Ayer el señor Elias Nat encontró a Viktor peleándose con un rotor y le pidió ayuda, tan solo un instante, con algo que fallaba en la cámara, dedicando a sus ayudantes un insulto tan exótico que Viktor lo siguió con la boca abierta. 
Nadie ha salido desde entonces y yo he dejado de lado mis tareas. En lugar de eso me he dedicado a dar vueltas en torno a esta habitación perfecta e inmaculada. Las paredes son blancas, lisas, sin rasguños de ningún tipo, sin pliegues ni junturas más allá de la puerta. Ni siquiera parece que tenga filtros para renovar el aire. La habitación no es sensible al tacto, ni a la presión ni a los cambios de temperatura. Lo sé porque la he golpeado con los nudillos, con un martillo percutor y porque he intentado socarrarla con uno de los sopletes de Viktor hasta que me he quedado sin combustible. 

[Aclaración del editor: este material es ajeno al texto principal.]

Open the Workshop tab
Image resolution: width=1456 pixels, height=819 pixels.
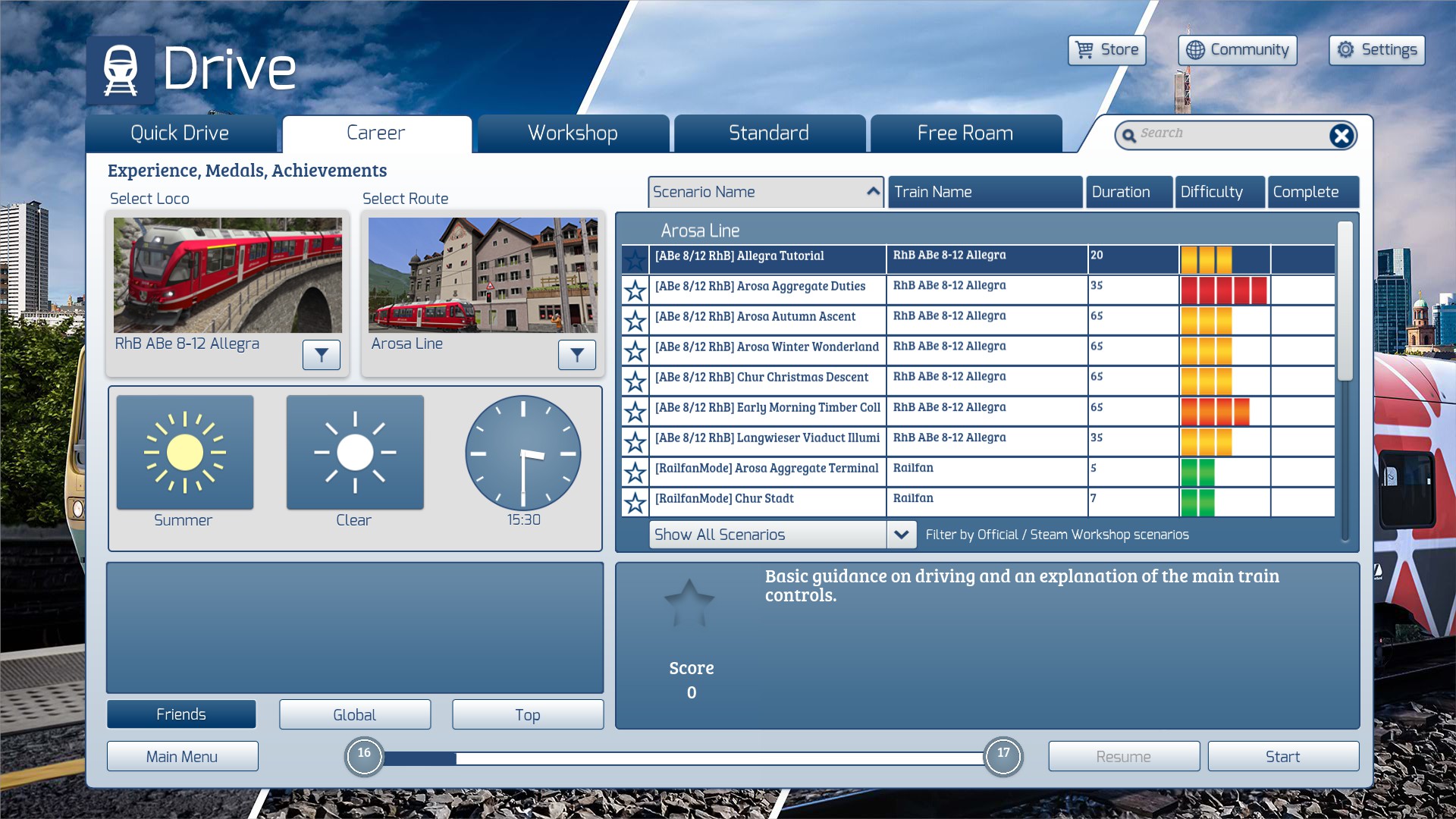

La Nodriza sigue el rumbo que marcó Camila. De vez en cuando oscila, para reajustarse. A veces algo vibra o zumba, pero en general el silencio se lo come todo. Y me he dado cuenta de estoy en medio del espacio, encerrada en una gran habitación de las que no puedo salir mirando una habitación en la que no puedo entrar. Y estoy sola.
Nunca he estado sola. En casa estaba siempre rodeada de gente en los campos de cultivo y en la iglesia; en el puerto comercial estaba siempre rodeada de gente, menos piadosa, pero mucho más divertida. Y en esta nave, hasta hace tres días, estaba mi familia. 
Estoy sola y no me gusta. 
Por eso, cuando la compuerta de la cámara se abre aplico la tercera regla de Lee Ming para sobrevivir en la galaxia: dispara primero, pregunta después.